Martin and I had a bit of a back-and-forth with Michael Best on the weekend regarding the new reviews section of the site, which relies on b2 evolution. Certain style elements were not showing up and at the time we were at a loss to understand why.
The answer was that the proxy itself introduces a kind of HTML tidy-up function that gets deployed automatically, presumably because cleaner code is easier for it to work with. The proxy basically writes a DOCTYPE and removes/alters non-conformant code so that the resulting document conforms (at least loosely) to the declared DOCTYPE. In practice the rewritten code is not conformant at all and is baffling when you don't know how it came to pass that the code you wrote isn't the code you see rendered.

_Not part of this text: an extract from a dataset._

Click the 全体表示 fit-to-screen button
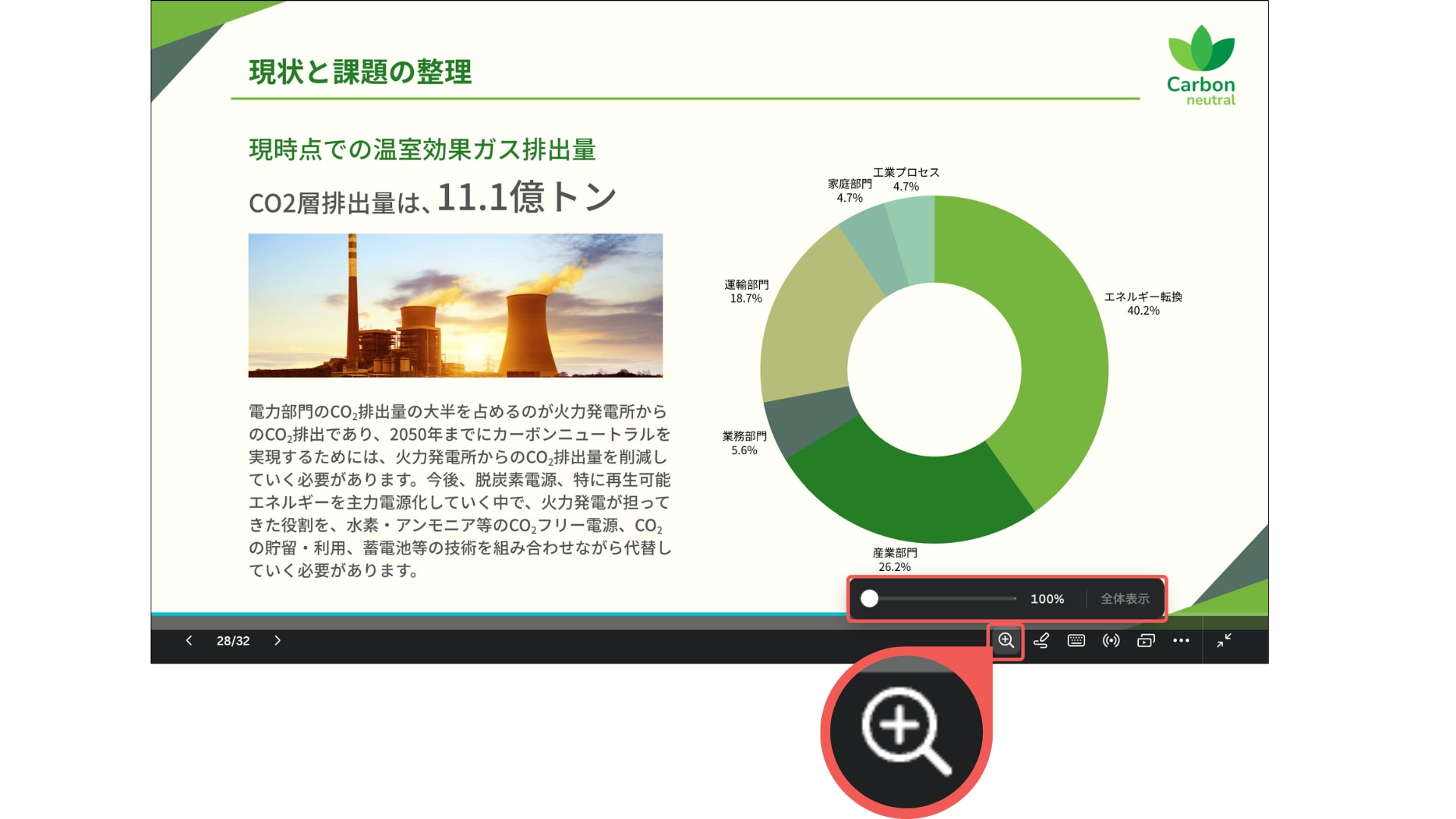The width and height of the screenshot is (1456, 819). click(1125, 599)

This morning we spent some time figuring out what was going on and got sysadmin to rewrite the proxy to explicitly exclude rewriting of HTML. Here's the meat of the proxy:
============================================================================
<VirtualHost 142.104.xx.xxx:80>
SetEnv UVPHP_VERSION 4
DocumentRoot /path/to/www/
ServerName virtual.host.uvic.ca
<Location /resulting/proxied/URL>
ProxyPass http://URL/to/actual/location/of/your/code
ProxyPassReverse http://URL/to/actual/location/of/your/code
#SetOutputFilter proxy-html
ProxyHTMLDoctype XHTML Legacy
ProxyHTMLURLMap http://URL/to/actual/location/of/your/code(.*)
\ http://URL/to/your/proxied/directory$1 R
</Location>
</VirtualHost>
============================================================================
The significant part is this: "ProxyHTMLDoctype XHTML Legacy" which is the part that tells the proxy to leave the code alone.
In other ISE news, we discussed the hammering that SIP takes from bots and how we need to stifle that. We asked the ISE to implement a robots.txt that would limit access to SIP to only one bot (like google). The plan was acceptable and they are working on it now. We'll need to have sysadmin keep us up to date on its impact.